Increased α1-Adrenergic Activity in the Rat Bladder by Depletion of Ovarian Hormones

Abstract

It is possible that postmenopausal loss of ovarian hormones leads to sensitization and/or over expression of alpha1-adrenergic receptors. The objective of this study was to determine whether ovariectomy enhances efferent transmission and, hence, increases contractility in the rat bladder by increasing alpha1-adrenergic receptors. This hypothesis was tested in 4 urethane anesthetized groups of female rats, including regularly cycling rats in metestrus and proestrus, and rats 4 months after ovariectomy with and without estradiol replacement, respectively. The bladder was catheterized through the urethra to measure intravesical pressure. The left femoral artery was also catheterized for local delivery of the nonspecific alpha1-adrenergic agonist phenylephrine, the alpha1-adrenergic antagonist prazosin, the specific alpha1A antagonist 5-methylurapidil or dimethyl sulfoxide (Sigma) in saline vehicle. In some rats bladder contractility was assessed by cystometry, followed by treatment with phenylephrine injected via the femoral artery. In other rats the bladder was denervated and a platinum electrode was wrapped around branches of the left pelvic nerve for electrical stimulation.

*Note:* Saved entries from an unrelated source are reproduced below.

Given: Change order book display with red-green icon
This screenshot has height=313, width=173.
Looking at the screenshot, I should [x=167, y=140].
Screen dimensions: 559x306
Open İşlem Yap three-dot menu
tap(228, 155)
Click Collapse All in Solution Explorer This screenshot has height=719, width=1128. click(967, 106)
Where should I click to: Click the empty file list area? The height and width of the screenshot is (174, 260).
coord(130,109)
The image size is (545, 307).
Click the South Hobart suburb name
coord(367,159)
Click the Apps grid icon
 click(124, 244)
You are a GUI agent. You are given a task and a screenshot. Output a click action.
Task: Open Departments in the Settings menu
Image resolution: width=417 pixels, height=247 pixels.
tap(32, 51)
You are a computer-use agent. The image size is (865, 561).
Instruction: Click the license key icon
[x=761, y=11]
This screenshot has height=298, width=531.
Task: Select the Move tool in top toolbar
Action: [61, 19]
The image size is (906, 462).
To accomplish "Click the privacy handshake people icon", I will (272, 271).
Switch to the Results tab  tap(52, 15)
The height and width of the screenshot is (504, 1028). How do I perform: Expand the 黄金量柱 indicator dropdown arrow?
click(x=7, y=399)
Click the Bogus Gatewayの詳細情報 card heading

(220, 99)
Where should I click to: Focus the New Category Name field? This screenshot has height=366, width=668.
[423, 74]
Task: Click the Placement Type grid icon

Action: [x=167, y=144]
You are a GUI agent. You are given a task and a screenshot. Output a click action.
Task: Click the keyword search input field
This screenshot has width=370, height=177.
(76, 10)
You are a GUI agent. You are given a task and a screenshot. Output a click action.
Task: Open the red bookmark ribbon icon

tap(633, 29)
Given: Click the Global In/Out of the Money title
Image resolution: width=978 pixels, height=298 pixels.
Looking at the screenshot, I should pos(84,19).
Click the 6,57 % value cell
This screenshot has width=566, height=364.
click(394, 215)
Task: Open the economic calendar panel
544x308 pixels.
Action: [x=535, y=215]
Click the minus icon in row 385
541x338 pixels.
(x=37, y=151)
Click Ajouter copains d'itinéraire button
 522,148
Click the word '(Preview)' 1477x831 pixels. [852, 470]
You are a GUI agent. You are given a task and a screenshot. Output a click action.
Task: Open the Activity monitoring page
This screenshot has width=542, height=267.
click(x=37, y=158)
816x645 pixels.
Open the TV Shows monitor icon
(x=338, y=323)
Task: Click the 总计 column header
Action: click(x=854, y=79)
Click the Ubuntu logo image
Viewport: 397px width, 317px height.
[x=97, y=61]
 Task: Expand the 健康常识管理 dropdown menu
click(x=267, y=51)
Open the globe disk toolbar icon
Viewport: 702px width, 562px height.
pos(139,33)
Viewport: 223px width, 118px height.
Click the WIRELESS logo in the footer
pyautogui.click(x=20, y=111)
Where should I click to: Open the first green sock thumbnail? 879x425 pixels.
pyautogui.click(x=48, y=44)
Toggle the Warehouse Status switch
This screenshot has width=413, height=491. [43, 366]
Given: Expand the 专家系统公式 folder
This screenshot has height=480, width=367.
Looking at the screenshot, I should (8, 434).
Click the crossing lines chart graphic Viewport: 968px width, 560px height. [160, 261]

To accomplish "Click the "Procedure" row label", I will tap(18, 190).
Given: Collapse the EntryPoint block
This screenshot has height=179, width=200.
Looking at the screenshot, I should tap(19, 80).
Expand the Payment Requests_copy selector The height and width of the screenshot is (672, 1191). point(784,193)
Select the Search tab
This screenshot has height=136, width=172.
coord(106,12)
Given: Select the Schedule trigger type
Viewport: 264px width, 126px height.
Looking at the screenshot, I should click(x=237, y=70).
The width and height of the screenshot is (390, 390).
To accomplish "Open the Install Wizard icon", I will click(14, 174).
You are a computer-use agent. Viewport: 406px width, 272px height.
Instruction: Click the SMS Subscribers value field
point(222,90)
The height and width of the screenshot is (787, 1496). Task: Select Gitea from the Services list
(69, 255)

The amplitude of micturition contractions and contractions evoked by phenylephrine or pelvic nerve stimulation was measured. Micturition and phenylephrine evoked bladder contractions were significantly increased in ovariectomized rats without estradiol replacement. Prazosin significantly decreased contractions evoked by pelvic stimulation in a dose dependent manner. This decrease was significantly larger in ovariectomized rats without estradiol replacement compared to that in the other groups. The inhibition of stimulation evoked contractions by 5-methylurapidil was also greater in ovariectomized rats without estradiol replacement than in rats with estradiol replacement. Results suggest that the depletion of ovarian hormones after ovariectomy enhances alpha1-adrenergic activity.